Top Spots
No island stakes more on a view. Jade Mountain's "sanctuaries" — no fourth wall, private infinity pools, the Pitons filling the frame — are the most photographed hotel rooms in the Caribbean. Sister property Anse Chastanet below it adds two beaches and the island's best house reef. Sugar Beach, a Viceroy Resort sits directly in the cleft between the Pitons on former plantation grounds. Ladera, on the ridge above, pioneered the open-wall concept with plunge pools fed by mountain springs. Up north where the water is calmer, Cap Maison is the clifftop boutique pick and BodyHoliday runs the Caribbean's most complete wellness program (the rate includes a daily spa treatment).
High-End Dining
Dasheene at Ladera owns the best restaurant view in the Caribbean — go at sunset even if you're staying elsewhere. The Cliff at Cap at Cap Maison does French-Creole tasting menus above the surf, with a champagne zip line to its beach bar below. The Jade Mountain Club cooks to chef Allen Susser's "Jade cuisine" brief with produce from the resort's own organic farm. In Soufrière town, Orlando's brings fine-dining technique to old-school Creole — the local-chef table worth leaving the resort for.
Little-Known Gems
- Tet Paul Nature Trail — the "stairway to heaven" delivers the full Piton panorama in a 45-minute walk, versus the brutal Gros Piton climb.
- Anse Mamin — a jungle-backed beach reached by a 10-minute shoreline walk from Anse Chastanet, with plantation-ruin mountain-bike trails behind it.

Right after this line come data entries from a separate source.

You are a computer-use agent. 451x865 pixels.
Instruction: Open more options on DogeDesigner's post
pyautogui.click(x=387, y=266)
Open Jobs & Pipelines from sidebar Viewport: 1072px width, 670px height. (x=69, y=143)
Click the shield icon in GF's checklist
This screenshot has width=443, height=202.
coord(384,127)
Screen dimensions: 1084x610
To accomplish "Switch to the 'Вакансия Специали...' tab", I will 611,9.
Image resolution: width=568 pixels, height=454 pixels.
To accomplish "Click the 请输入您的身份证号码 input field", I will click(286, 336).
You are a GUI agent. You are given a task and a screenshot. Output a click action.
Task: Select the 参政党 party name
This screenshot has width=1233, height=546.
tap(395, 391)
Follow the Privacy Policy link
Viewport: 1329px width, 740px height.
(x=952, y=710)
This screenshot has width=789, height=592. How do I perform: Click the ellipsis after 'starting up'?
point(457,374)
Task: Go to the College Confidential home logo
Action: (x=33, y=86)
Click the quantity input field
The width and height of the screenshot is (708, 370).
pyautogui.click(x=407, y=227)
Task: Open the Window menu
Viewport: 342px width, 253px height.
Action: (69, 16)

- Sulphur Springs — the "drive-in volcano" mud baths; go at opening time to beat the cruise buses.
- Fond Doux Estate — a working 250-year-old cocoa plantation with a tree-to-bar chocolate experience.
- Anse Cochon's reefs by boat from the north — the snorkel stop most day-sails do quickly; arrange a private skipper and linger.
Best for
Honeymooners and anniversary trips, full stop — no island converts a budget into romance more efficiently. Also strong for divers (Superman's Flight off the Pitons) and hikers. Caveat for beach purists: the famous southwest resorts sit on dark-gold volcanic sand; the white powder is up north by Cap Maison.